Homocysteine is an amino acid which is toxic if elevated, and some studies have found that it is elevated in people with Parkinson’s. At this stage it isn’t known whether higher levels of homocysteine contribute to the development of Parkinson’s or whether the Parkinson’s (or Parkinson’s medications) contributes to higher levels of homocysteine, or both. Either way, reducing homocysteine to a healthy level is a good idea. The nutrients needed to reduce homocysteine include folic acid, vitamins B12 and B6, zinc and tri-methyl-glycine (TMG). Some of these nutrients are co-factors for dopamine production too.

See action plan for our recommendations.

Increase your omega-3 fats

The omega-3’s are anti-inflammatory which may be beneficial as neuro-inflammation is a feature of Parkinson’s. Mood problems are also a common feature and there has been a lot of research into the mood-boosting properties of the omega-3 essential fats. A small placebo-controlled pilot trial reported significantly greater improvement of depression in Parkinson’s patients treated with omega-3 fatty-acid supplementation versus placebo. The richest dietary source is from fish such as salmon, mackerel, herring, sardines, trout, pilchards and anchovies.

See action plan for our recommendations.

Vitamin D

Vitamin D is a hot topic for research since it was discovered that we have receptors for this vitamin in the brain, and that it enhances brain-derived neurotrophic factor (BDNF – think of this as akin to a growth hormone for neurons), and is anti-inflammatory. This nutrient is mainly provided by the action of sunlight on the skin.

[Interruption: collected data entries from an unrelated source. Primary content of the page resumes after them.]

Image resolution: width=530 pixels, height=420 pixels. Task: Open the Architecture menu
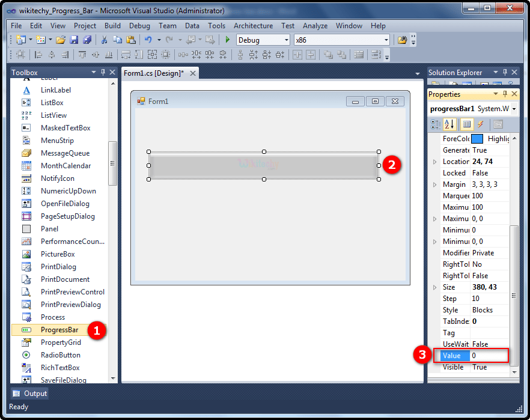(x=253, y=26)
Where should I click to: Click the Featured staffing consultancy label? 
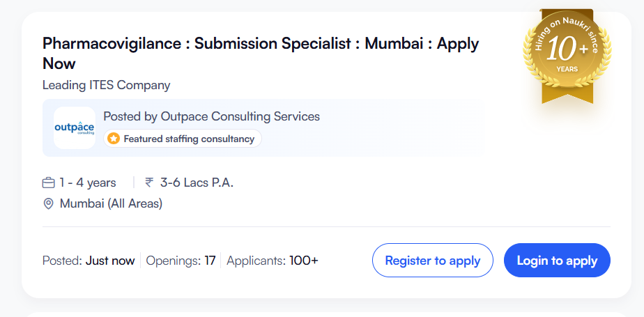(x=189, y=139)
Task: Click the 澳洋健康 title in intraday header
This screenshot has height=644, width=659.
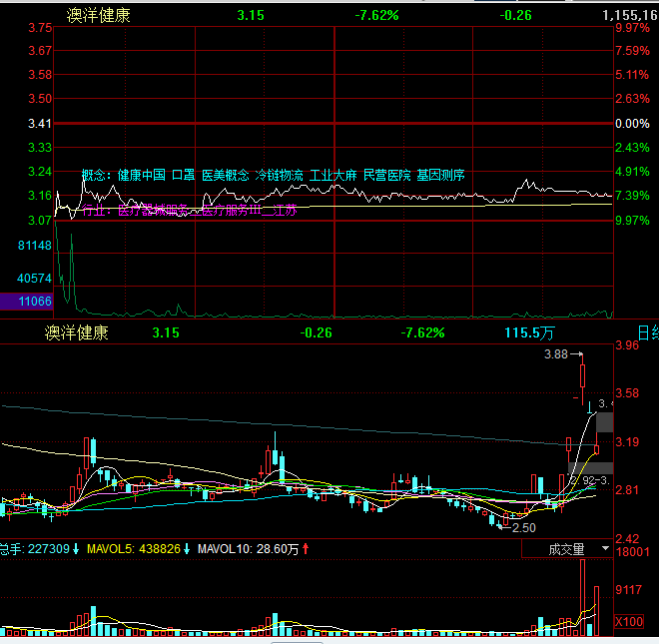Action: click(98, 15)
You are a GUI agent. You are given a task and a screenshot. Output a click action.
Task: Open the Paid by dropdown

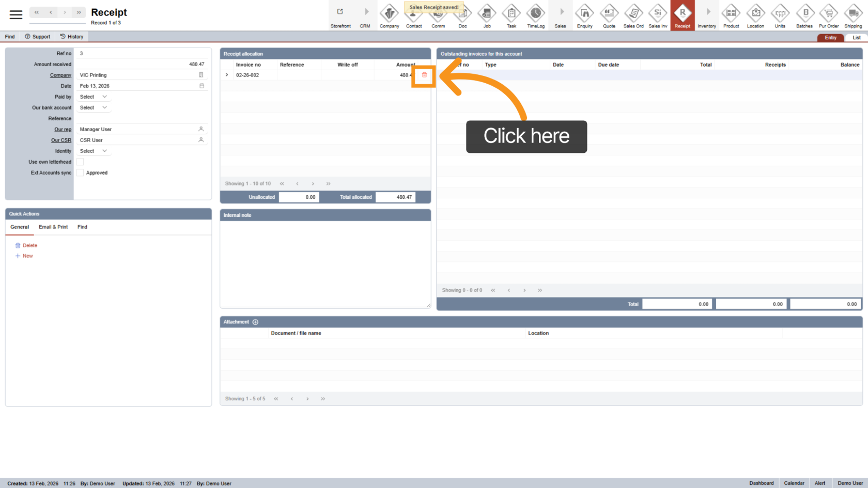click(x=94, y=97)
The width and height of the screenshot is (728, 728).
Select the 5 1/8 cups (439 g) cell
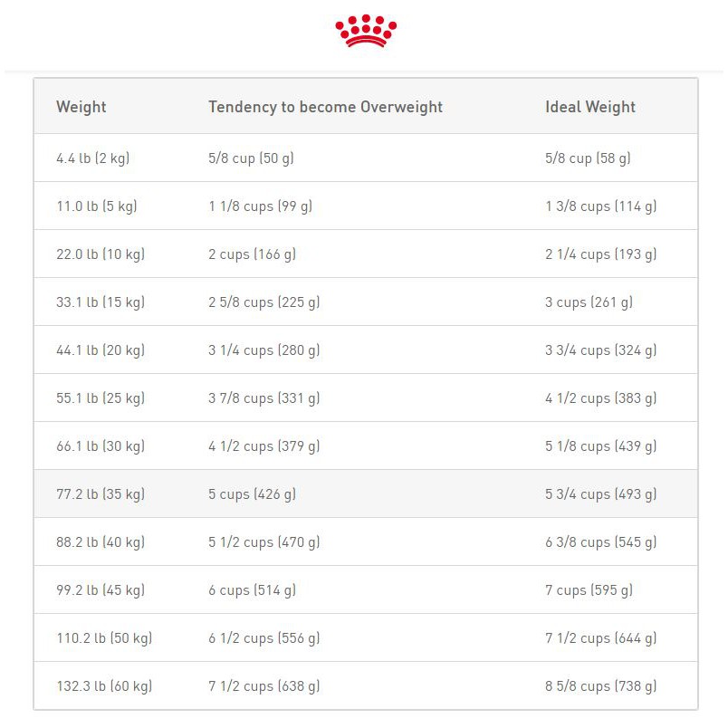tap(600, 446)
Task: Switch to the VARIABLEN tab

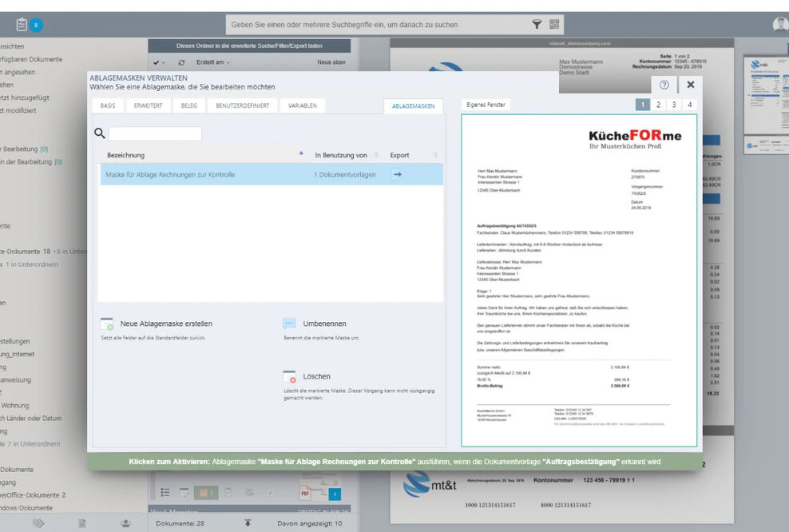Action: coord(301,104)
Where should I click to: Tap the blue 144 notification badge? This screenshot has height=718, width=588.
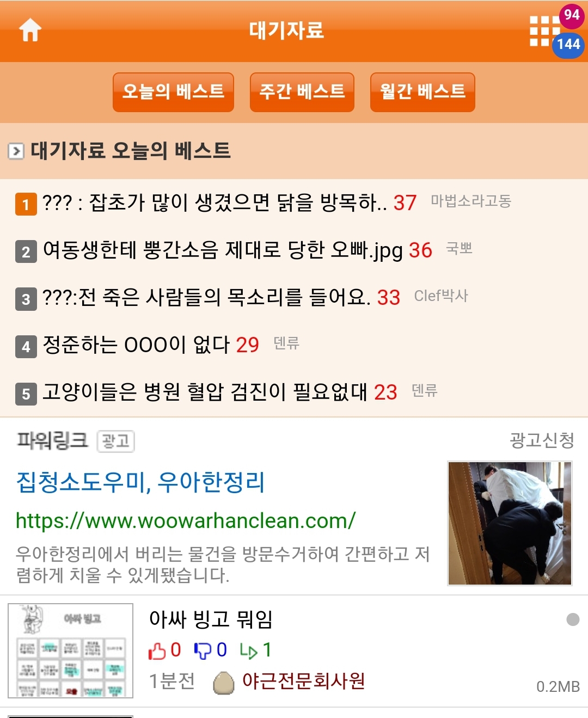point(568,44)
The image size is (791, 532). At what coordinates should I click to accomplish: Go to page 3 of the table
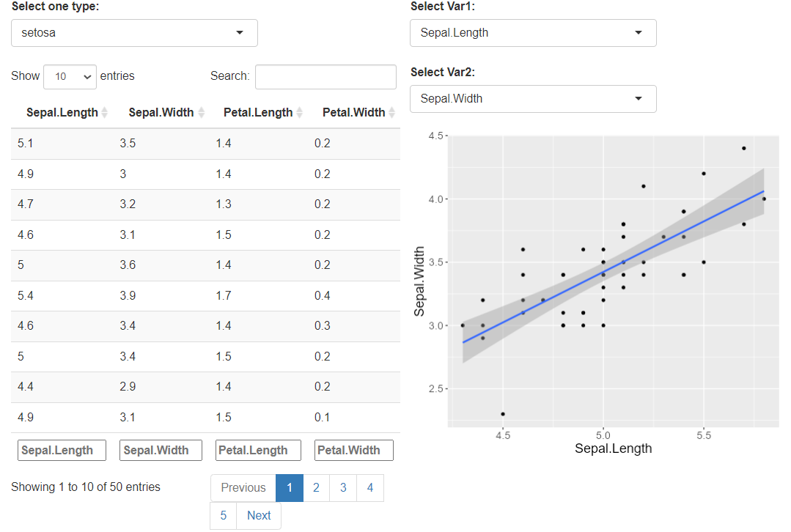point(343,488)
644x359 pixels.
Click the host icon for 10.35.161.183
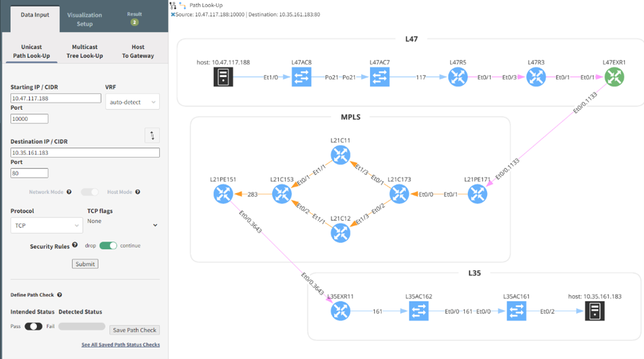596,311
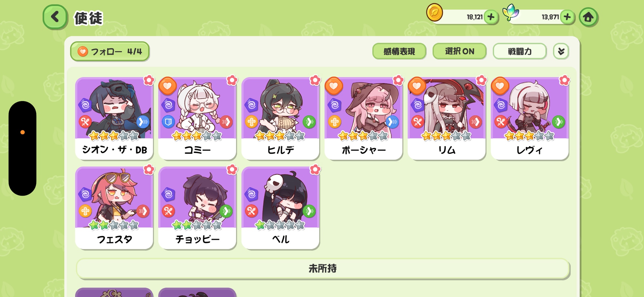This screenshot has width=644, height=297.
Task: Collapse the 未所持 section header
Action: 323,268
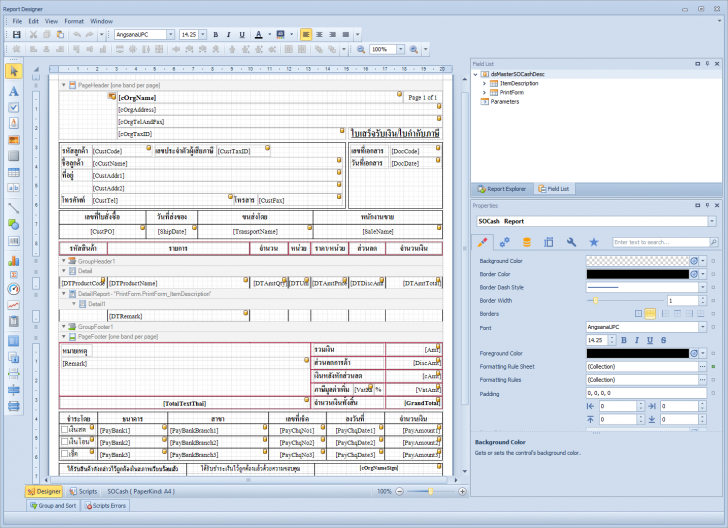This screenshot has width=728, height=528.
Task: Select the Check Box control tool
Action: [x=14, y=107]

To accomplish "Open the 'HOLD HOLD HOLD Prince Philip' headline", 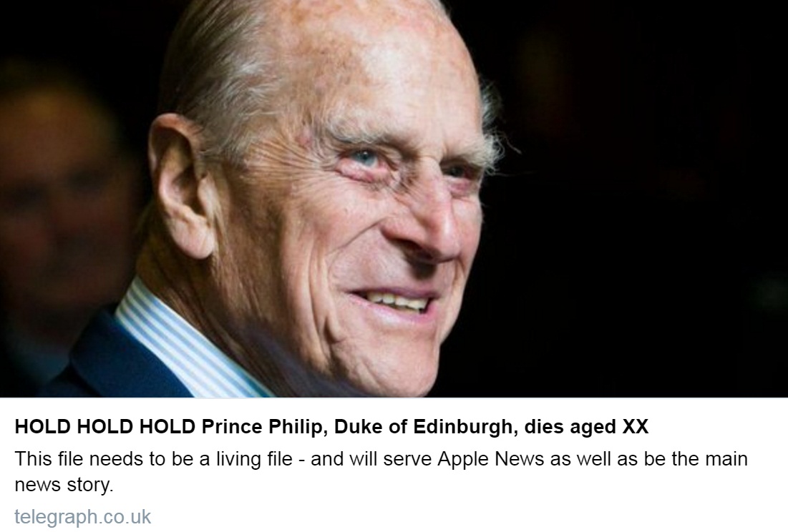I will [331, 427].
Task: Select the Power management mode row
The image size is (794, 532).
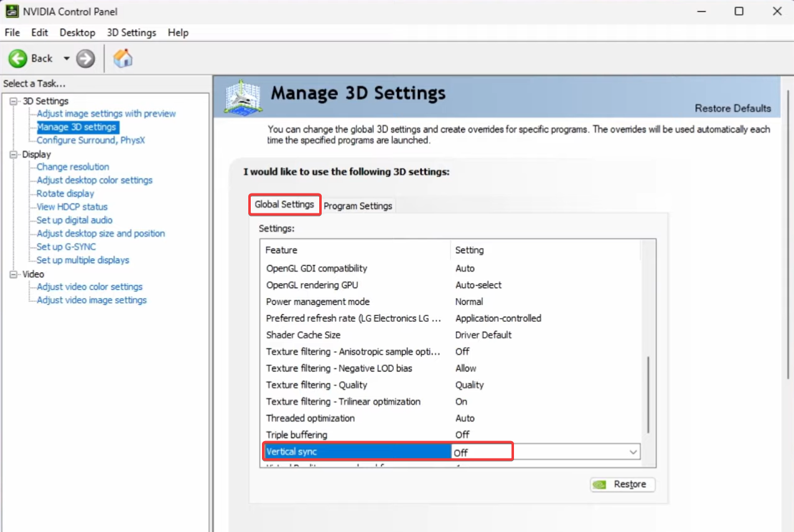Action: (x=317, y=302)
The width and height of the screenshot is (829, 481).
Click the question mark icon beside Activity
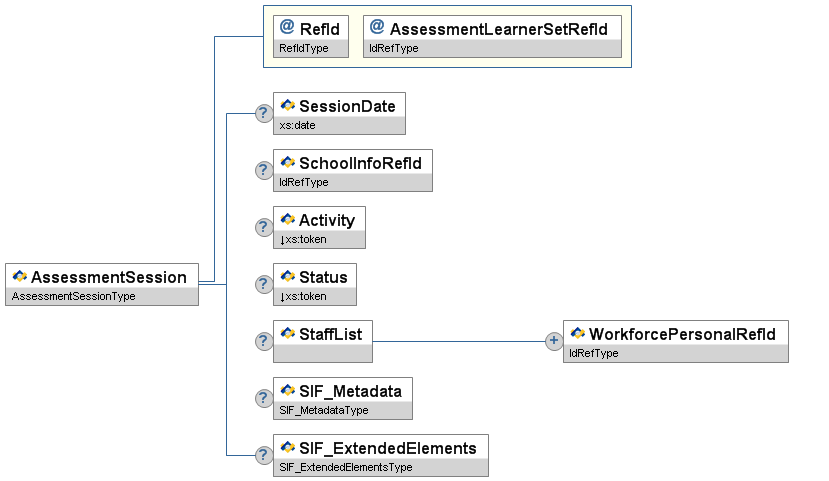pyautogui.click(x=264, y=227)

In a small pilot study, bright light therapy was found to be superior to placebo (less bright light) in Parkinson’s patients. Since vitamin D deficiency is increasingly likely as we get older (and it has a number of implications for health), it makes sense to ensure you have a good level.

See action plan for our recommendations.

Up your magnesium

Magnesium is a mineral that acts as a natural relaxant. Some indications of deficiency are: muscle tremors or spasm, muscle weakness, insomnia or nervousness, high blood pressure, irregular heartbeat, constipation, hyperactivity, depression. Magnesium’s role in supporting good sleep may also be quite important here, since many people with Parkinson’s experience poor sleep patterns.

Research on any link between magnesium and Parkinson’s is lacking, however patients at the Brain Bio Centre are routinely tested and found to be magnesium deficient. Given its role as a relaxant it is certainly worthy of consideration to reduce spasms and anxiety, and improve sleep.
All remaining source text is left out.